Inspectie: Cornelius Haga Lyceum opnieuw grotendeels ‘zeer zwak’, nog niet uit gevarenzone

Onderzoek Het oordeel van de Onderwijsinspectie geeft minister Dennis Wiersma (Onderwijs, VVD) de juridische ruimte om in te grijpen op de islamitische middelbare school. Hij laat dat vooralsnog na.
In een nieuwe doorlichting beoordeelt de Onderwijsinspectie de afdelingen mavo en vwo van het Haga Lyceum opnieuw als zeer zwak.
In een nieuwe doorlichting beoordeelt de Onderwijsinspectie de afdelingen mavo en vwo van het Haga Lyceum opnieuw als zeer zwak. Foto David van Dam

De Inspectie van het Onderwijs vindt de leskwaliteit op het Cornelius Haga Lyceum, de veelbesproken islamitische middelbare school van Amsterdam, nog steeds niet goed genoeg. De Inspectie publiceerde dinsdag een kwaliteitsdoorlichting waarin de mavo- en vwo-afdelingen net als vorig jaar als ‘zeer zwak’ worden beoordeeld. De havo-sectie kwalificeert de Inspectie iets hoger (‘onvoldoende’), waardoor die uit de gevarenzone is gekomen.

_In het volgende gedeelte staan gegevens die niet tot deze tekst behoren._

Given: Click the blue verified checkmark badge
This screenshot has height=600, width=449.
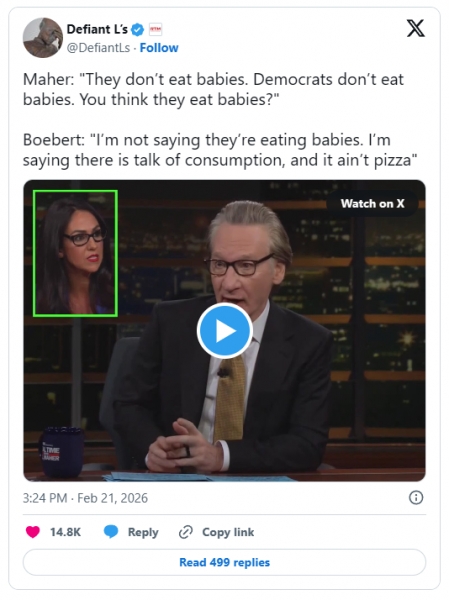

Het oordeel geeft minister Dennis Wiersma (Onderwijs, VVD) de juridische ruimte om in te grijpen op de school, die in 2019 veelvuldig in het nieuws kwam vanwege AIVD-waarschuwingen over mogelijk salafistisch onderwijs. De Onderwijsinspectie en de toezichthouder van de AIVD nuanceerden die verdenkingen later. In een reactie op het onderzoek donderdag zegt Wiersma vooralsnog geen (financiële) sanctie op te leggen, maar in gesprek te gaan met het bestuur over hoe voldaan kan worden aan de herstelopdrachten en „hoe de school een duurzame toekomst geboden kan worden”.

Samen met de Inspectie wil de minister vervolgens „bekijken welke interventies noodzakelijk zijn”. Het inspectierapport vergroot volgens de minister de zorgen die hij al had over de onderwijskwaliteit en bestuurlijke vaardigheden op het Haga.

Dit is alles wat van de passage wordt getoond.